My other half became unwell, which coincided with my return to work after a 15 month absence.

As well as that, I managed to squeeze in:

  • Co-hosting a #PNDHour chat about baby loss,
  • Talking about my #MatExp journey at an SCN event,
  • My action post – #saytheirname appeared in the Huffington Post,
  • My post about what I wanted the National Maternity Review to knowwas Mumsnet’s Blog of the Day.
  • Talking (with lovely Susanne) about MatExp at the BritMums Live conference and being deluged with interest!
  • Maintaining my own blog,
  •  A wonderful week’s holiday in France (and it’s little wonder I needed to sleep so much during the holiday!).

Women have fed back that:

  • They want to be treated as an individual
  • They find terms like ‘low risk’ and ‘high risk’ unhelpful for a range of reasons, including that life is rarely black-and-white, and managing expectations.
  • They understand the evidence behind advice and practice, and do not want to be preached to. They want to be engaged in conversation as an equal, listened to with compassion and empathy, and helped to understand in a way that is useful to them where necessary.
  • Language is so very important – the words that are used are crucial, as is the intonation and the order you put words in a sentence (eg open questions – “Would you like…” “May I…” rather than “You must…” “I am going to do this to you…”).
  • Better efforts are required to meet the needs mums whose babies are being cared for in neonatal units – while the mum is in the postnatal ward, and after discharge to make sure she does not miss out on the usual postnatal checks, as this can often fall between the cracks.
  • Parents who have experienced the death of a baby need better access to support – too many parents are currently left to find their own support, or have to do without. This is unacceptable.
  • There is a lack of support after birth trauma. Mums have said they’ve been told to ‘get over it’, their experiences invalidated. This is also unacceptable.
  • More consideration needs to be given to birthing environments. For example, midwife-led centres seem so lovely, with attractive furnishings – and they seem especially lovely in comparison to many hospital labour wards. It can seem like giving birth in hospital (often the only option for ‘high risk’ women) is a punishment for things outside our control! Would it be possible to make hospital labour wards a bit homelier to reduce the disparity? It could help reduce some of the polarisation of opinion about where is the best or safest place to give birth (the best or safest place to give birth is the place that is appropriate for the woman and/or baby’s individual needs, whether than is in hospital, an MLU or at home).

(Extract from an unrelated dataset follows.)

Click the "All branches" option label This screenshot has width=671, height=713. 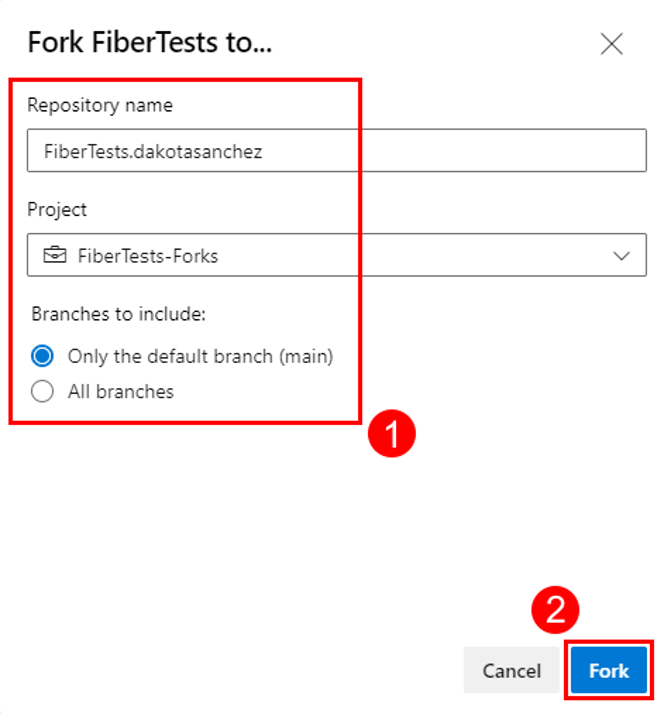pyautogui.click(x=121, y=392)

So that’s Flaming June, in a nutshell. Has our fire burned out? Goodness, no!

What women (and men!) have told us spurs us on, our fire burns forever brighter.

Please do get involved! It is everyone’s business. Getting involved in #MatExp is like a no obligation quotation. We understand that life ebbs and flows, the time you have or are able to commit will fluctuate. There might not be anything that piques your interest now, but who knows what might happen next month, or in six months’ time (we certainly don’t – we’re making it up as we go along!).

We encourage people to find a way to engage that is relevant to you, where you are in life, the time you have on your hands.

For example, my lovely friend Jennie started a Charity Chat series on her blog, and information on recommended books for children dealing with grief. So much support is out there but it can be difficult to find. This will provide an invaluable resource for other parents and families.

Do also have a read of Flo’s post with ideas about how you can get involved.

For my part, I am going to continue encouraging people to #saytheirname; to talk about Hugo’s story, and the learning from that; to help reduce the taboo surrounding baby loss; to talk about #MatExp

We know doctors and midwives on the whole want to give women and their babies a safe experience that is as positive as possible. It’s about asking those who care for women to take a step back and reflect on their practice and think about what they could do differently.

With passion and determination we can together make a difference to the experience of women and babies in maternity services across the country – and to the experience of staff who care for them.